February 4, 2016 § 2 Comments
I have journalled for most of my life. I can remember as a girl, writing dreams for my life that involved being a writer and having lots of children (!).
As a teenager I wrote copious amounts of emotional outpourings about friendships and lovers and family tensions.
As a twenty-something I took on The Artist’s Way by Julia Cameron, purging my mind every morning, and then journalled the pregnancies and births of two children.
In my thirties…well, journalling became more intermittent; for crises or massive moments only. As my family grew and time demands intensified, journalling evolved into more of a luxury than a necessity.
I have written before about the body and the messages it can send to us through imbalance or illness. It is this exact scenario that led me to realise, just today, that I have not journalled for months, nor written this blog or indeed, much of anything. A niggling pain pointed me to the realisation that somewhere along the way in the last little while, I stopped expressing myself.
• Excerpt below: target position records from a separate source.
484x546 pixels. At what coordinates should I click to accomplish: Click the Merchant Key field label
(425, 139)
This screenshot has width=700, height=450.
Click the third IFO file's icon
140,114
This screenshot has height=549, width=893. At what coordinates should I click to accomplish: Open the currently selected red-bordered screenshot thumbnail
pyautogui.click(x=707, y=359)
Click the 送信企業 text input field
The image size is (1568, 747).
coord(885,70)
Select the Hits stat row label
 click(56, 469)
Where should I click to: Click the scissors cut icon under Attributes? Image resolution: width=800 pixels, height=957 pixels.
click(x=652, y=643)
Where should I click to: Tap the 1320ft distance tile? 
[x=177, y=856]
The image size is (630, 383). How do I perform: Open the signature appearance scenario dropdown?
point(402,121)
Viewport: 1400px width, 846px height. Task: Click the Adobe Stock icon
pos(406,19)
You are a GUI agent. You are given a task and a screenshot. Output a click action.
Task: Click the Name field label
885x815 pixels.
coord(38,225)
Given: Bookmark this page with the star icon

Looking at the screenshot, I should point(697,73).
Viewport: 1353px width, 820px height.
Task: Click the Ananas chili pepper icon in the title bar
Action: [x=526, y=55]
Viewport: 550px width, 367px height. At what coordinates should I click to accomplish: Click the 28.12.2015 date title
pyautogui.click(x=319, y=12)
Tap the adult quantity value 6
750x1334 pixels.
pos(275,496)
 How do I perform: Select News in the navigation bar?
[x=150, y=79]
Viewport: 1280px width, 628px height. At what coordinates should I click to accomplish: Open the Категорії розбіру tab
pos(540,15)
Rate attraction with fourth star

I intended to visit this blog today to let it be known that I was going through some deep stuff, too deep to share, too deep for me to be comfortable being visible in any way. I intended to publicly give myself permission not to write.
Instead I find myself re-committing to my writing practice, no matter how uncomfortable it may be. See, I do not feel myself unless I write.
It is true that I am feeling much inner turbulence in recent months. I look at many aspects of this world and think to myself: this is insane. And I do not know how to exist within this insanity I see.
All I can do is write. And keep writing.